- Directed by: Manoj Kumar
- Produced by: C. T. Chanchala Kumari
- Starring: Manoj Kumar Nikki Galrani
- Music by: Anand Rajavikram Rahul Dev
- Production company: M K Films
- Release date: 16 March 2018;
- Running time: 121 minutes
- Country: India
- Language: Kannada

= O Premave (2018 film) =

1. O Premave is a 2018 Indian Kannada-language romantic drama film directed by Manoj Kumar and starring himself and Nikki Galrani.

== Cast ==
- Manoj Kumar as Rahul
- Nikki Galrani as Anjali
- Apoorva
- Rangayana Raghu
- Sadhu Kokila
- Prashanth Siddi
- Huccha Venkat in a cameo appearance

== Production ==
The film is directed by Manoj Kumar, who starred in Moggina Manasu. The film is based on a true story. The film was shot in Bengaluru, Mangalore, Mysore, and the song "Gari Gedari" was shot in Switzerland. Nikki Galrani, who was last seen in Kanna with the film Sidhartha, portrays the lead actress. Femina Miss India 2016 South finalist Apoorva Rai was signed to play a role in the film.

== Soundtrack ==
The songs were composed by Anand Rajavikram and Rahul Dev.
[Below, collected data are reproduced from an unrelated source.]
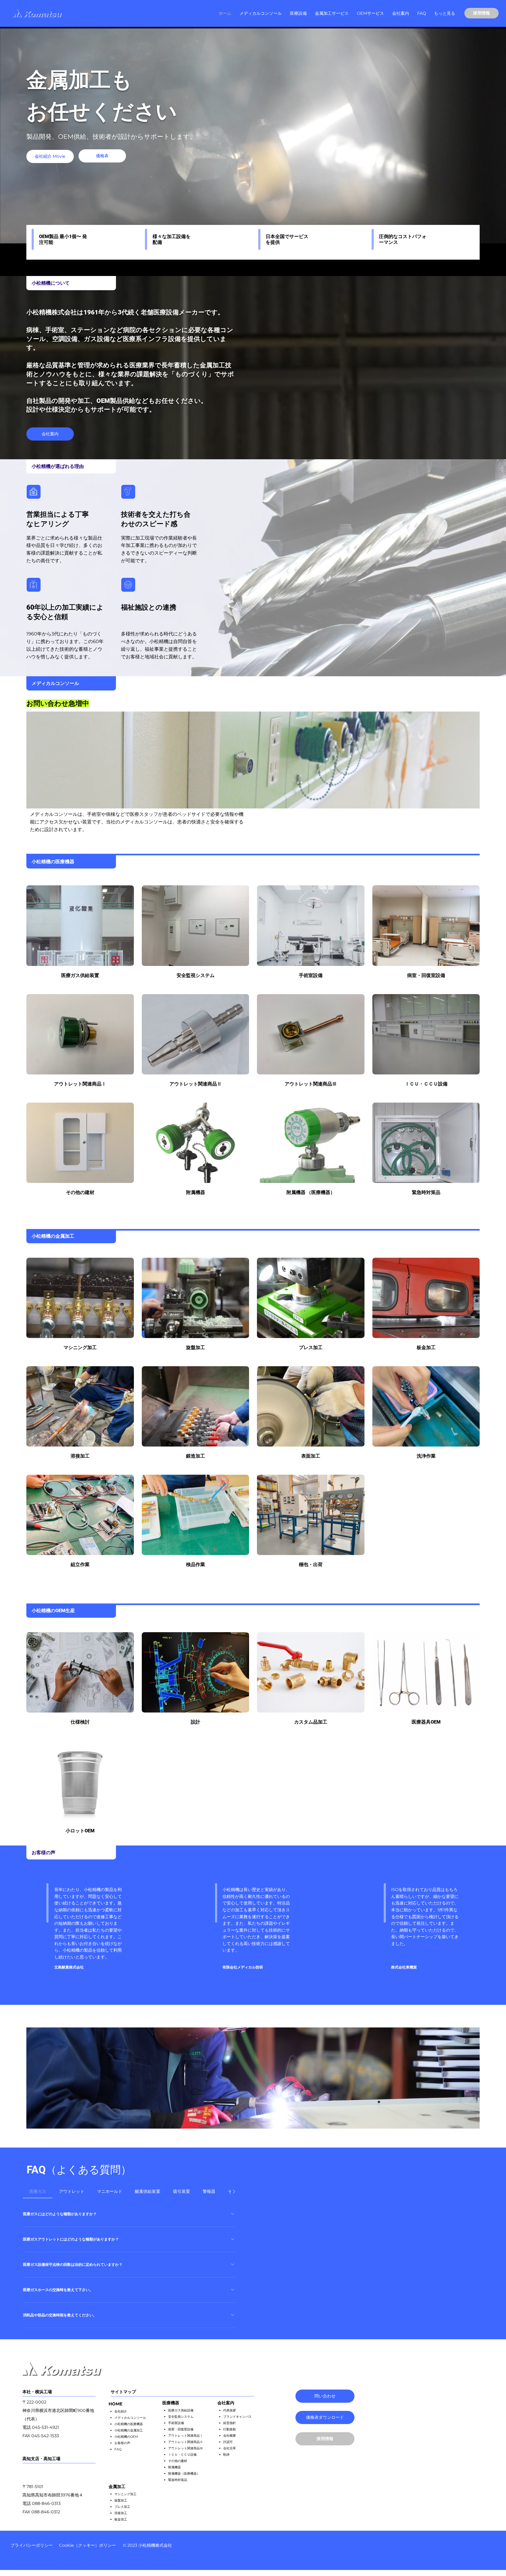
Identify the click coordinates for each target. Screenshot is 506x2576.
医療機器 (170, 2402)
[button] (298, 13)
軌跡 (226, 2454)
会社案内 (225, 2402)
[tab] (37, 2191)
| No. | Title | Singer(s) | Length |
|---|---|---|---|
| 1. | "Husi Nage" | Anjana Selvakumar, Rahul Dev | 4:38 |
| 2. | "Gari Gedari" | Sonu Nigam, Shreya Ghoshal | 4:52 |
| 3. | "Nee Baradiru" | Vijay Prakash | 3:56 |
| 4. | "Anuraaga" | Rithisha Padmanabh | 2:26 |
| 5. | "Sa Ri Ga Ma Pa" | Tippu | 4:44 |
| 6. | "Booze Maad De Iro" | Vijay Prakash, Shilpa | 3:57 |
| Total length: |  |  | 24:33 |

== Reception ==
The Times of India gave the film two out of five stars and wrote that "This film can be a choice for those who want an old-fashioned love story, with the hero being the one who uploads all things idealistic". The News Minute wrote that "At the end of the day, if you’re looking for a well-crafted romance with relatable characters, #O Premave is not it".